Federal Reserve Chair Jerome Powell dropped another bomb in his testimony to Congress on Tuesday, suggesting more hikes than previously anticipated might be needed to combat inflation.
Federal Reserve Chair Jerome Powell dropped another bomb in his testimony to
Congress on Tuesday, suggesting more hikes than previously anticipated might be
needed to combat inflation.
Two things now appear more certain: the terminal Fed funds rate will likely be higher than the previous indication from the Fed; the smaller hike last month could be short-lived given January’s inflation reading.
U.S. core PCE rose by 4,7% YoY in January, still well above the Fed’s target of 2%. ‘The latest economic data have come in stronger than expected.,’ Powell said.
His remarks sparked another market sell-off, with the S&P 500 closing 1.5 per cent lower at 3986.37, below the important psychological level of 4,000.
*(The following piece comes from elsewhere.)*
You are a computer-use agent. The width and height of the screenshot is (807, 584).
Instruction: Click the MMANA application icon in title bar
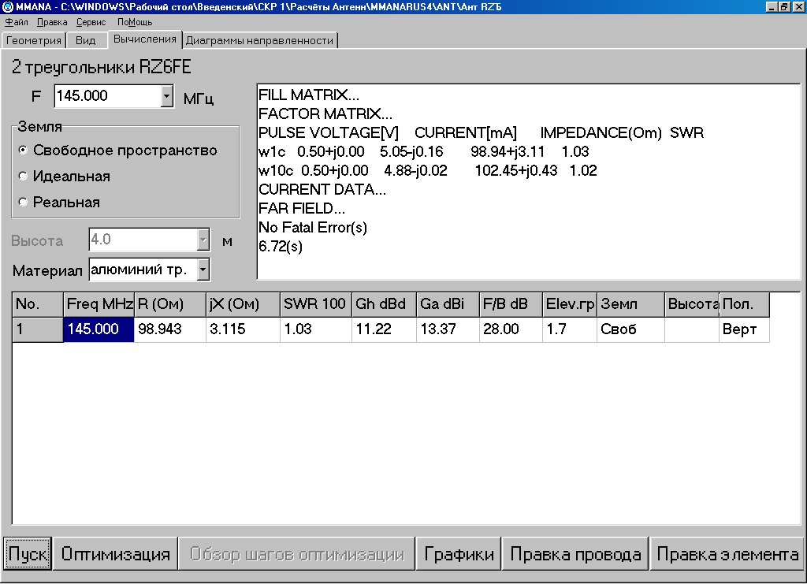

Declining issues outnumbered advancers on the NYSE by a 4-to-1 ratio and on Nasdaq by a 2.2-to-1 ratio. All three major indices are now trading in the red.
The 2-year treasury yield climbed to its highest level since 2007 at 5% though the 10-year yield barely changed on fear of imminent recession.
Closely-watched nonfarm payroll additions for February will be released Friday. Economists polled by Reuters are expecting an increase of 200,000 jobs.
Traders have now priced in a half-point rate rise at the March meeting instead of a quarter-point one, according to the CME Group.
‘From a risk-rewards standpoint investors have to recalculate their desire to be invested with this new paradigm,’ said Adam Sarhan, chief executive of 50 Park Investments.
UBS Group issued a note right after Powell’s speech, reiterating its view that 2023 is expected to be ‘a year of inflections for inflation, monetary policy and economic growth’ although they ‘are unlikely to be reached in unison’.
The Goldman Sachs raised the 3-month target for the S&P 500 to 4,000 last month, which is close to the current level.
It pointed out that higher valuations, lackluster corporate earnings and elevated interest rates mean there’s little room for the rally to extend.
The blended earnings for the widely-followed index decline by 4.6 YoY for Q4, the first time since Q3 2020, according to FactSet. The forward 12-month P/E ratio is 17.5, a little below the 5-year average of 18.5.
Analysts expect earnings to fall further for H1 2023 followed by a resurgence for the rest of the year. So the odds are all against upside surprises in the short term considering the Fed’s iron will.